--- GIVEN DATA ---

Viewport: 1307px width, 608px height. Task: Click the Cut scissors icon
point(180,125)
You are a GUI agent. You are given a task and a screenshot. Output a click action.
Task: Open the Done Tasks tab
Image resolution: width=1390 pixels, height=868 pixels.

---

• **EXERCISE GOAL**
Using the entries above, give again each line from the one containing "Task: Open the Done Tasks tab" through the last line, exactly and only those.

• **RESULT OF THIS EXERCISE**
Task: Open the Done Tasks tab
Image resolution: width=1390 pixels, height=868 pixels.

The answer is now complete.